This morning I woke up to a light snow just covering the ground.  The temps have droped twenty degrees in 24 hours.  Yesterday the sap was flowing fast, today I doubt there will be a drip.  I Tap the Swamp and Norway maples and here at my house in Edgartown I can set 16 taps.   This is really just a hobby amount and I quite enjoy it.  The 2 1/2 gallon buckets can fill with sap almost every sunny day where the temps are above 34 and the night was below that.   You must process the sap before it begins to spoil, I boil it off in shallow pans on my outdoor propane pot boiler.  It can take a lot of time, but it’s easy work.  It takes 40 to 50 gallons of sap to produce 1 gallon of finished syrup.  I boil till the sap measures about 218 degrees F. 

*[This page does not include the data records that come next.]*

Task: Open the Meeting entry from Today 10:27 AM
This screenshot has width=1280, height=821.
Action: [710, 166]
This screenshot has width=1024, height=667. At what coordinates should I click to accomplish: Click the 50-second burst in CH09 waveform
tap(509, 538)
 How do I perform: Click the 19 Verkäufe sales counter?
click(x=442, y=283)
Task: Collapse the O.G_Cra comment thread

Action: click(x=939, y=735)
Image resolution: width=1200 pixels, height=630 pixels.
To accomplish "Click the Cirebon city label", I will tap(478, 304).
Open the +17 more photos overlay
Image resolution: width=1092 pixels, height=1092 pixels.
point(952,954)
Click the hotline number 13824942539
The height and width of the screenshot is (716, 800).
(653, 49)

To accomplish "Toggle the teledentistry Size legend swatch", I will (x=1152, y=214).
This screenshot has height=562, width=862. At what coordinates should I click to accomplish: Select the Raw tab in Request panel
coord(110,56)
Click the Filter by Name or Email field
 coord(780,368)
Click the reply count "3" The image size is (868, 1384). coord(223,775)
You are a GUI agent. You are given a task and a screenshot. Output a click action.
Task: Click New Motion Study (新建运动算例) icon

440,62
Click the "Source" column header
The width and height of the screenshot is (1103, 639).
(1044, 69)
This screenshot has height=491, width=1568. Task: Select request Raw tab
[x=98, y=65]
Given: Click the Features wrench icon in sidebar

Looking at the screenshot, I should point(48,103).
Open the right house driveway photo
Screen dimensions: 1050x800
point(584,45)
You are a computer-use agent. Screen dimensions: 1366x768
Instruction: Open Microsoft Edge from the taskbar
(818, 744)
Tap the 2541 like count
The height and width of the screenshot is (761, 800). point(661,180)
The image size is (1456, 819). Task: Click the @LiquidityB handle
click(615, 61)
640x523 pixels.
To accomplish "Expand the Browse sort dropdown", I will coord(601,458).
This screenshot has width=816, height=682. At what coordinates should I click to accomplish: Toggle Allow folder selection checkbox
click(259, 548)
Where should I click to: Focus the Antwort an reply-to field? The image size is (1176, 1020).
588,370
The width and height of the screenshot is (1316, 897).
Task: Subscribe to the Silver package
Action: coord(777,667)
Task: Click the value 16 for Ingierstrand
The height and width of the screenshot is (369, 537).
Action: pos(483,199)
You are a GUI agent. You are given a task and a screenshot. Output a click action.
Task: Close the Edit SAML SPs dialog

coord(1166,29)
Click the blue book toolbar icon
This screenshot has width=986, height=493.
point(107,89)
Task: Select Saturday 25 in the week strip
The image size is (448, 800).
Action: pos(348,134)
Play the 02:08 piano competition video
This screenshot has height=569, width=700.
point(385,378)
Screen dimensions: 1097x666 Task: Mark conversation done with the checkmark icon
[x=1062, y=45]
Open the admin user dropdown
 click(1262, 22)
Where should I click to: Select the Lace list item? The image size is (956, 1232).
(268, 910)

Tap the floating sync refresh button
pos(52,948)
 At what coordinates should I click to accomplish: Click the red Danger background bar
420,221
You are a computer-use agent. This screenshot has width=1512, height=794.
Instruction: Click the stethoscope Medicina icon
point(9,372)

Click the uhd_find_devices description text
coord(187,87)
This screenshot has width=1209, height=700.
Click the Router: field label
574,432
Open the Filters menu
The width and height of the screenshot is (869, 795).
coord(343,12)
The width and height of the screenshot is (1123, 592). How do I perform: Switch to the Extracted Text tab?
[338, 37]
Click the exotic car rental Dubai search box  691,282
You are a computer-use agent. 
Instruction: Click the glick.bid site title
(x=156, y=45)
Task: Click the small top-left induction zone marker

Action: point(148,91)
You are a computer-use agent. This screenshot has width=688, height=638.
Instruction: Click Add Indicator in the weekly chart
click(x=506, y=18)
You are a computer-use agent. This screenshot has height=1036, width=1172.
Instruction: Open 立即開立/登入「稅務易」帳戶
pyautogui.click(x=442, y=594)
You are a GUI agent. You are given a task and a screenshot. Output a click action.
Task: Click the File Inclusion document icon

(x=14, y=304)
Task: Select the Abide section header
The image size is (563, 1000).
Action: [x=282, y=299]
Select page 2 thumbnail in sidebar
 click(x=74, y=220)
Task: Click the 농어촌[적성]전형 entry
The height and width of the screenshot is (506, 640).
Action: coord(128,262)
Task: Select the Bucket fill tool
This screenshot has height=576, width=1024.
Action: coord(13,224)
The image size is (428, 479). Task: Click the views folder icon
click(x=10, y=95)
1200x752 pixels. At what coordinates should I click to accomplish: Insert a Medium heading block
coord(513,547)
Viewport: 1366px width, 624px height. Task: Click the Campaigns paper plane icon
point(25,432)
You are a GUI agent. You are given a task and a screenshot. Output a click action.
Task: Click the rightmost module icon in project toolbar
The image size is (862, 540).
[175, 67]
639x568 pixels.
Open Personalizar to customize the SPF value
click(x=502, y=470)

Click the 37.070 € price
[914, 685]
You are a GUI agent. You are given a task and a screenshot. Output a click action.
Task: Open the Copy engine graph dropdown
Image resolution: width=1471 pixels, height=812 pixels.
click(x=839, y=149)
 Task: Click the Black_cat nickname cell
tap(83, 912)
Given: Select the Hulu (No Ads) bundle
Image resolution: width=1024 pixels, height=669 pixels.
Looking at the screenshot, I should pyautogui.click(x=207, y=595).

Sugar maples have the highest concentration of sugars in their sap but all maples produce a sweet sap.  In ideal conditions you can get 8-10 gallons of sap per mature tree, I am not always that lucky.  I do however, after all the years mistakes are done get 1 or 2 gallons of syrup to distribute to friends and family and to enjoy on my oatmeal in the morning.  Daniel up on the Chilmark farm also does some sugaring of his swamp maples, as does my cousin on Runamuck farm up in Lambert’s Cove.   A thoroughly enjoyable hobby, save when you burn the sap and all your hard work literally goes up in smoke, unfortunately I have done this more than once.  This is just a hobby, however my father planted two long rows of maple trees about 1990 along the edges of the Sherman field, the dream is that one day we will be able to draw a significant amount right at the home farm.  There are a lot of maples on Martha’s Vineyard, happy sugaring.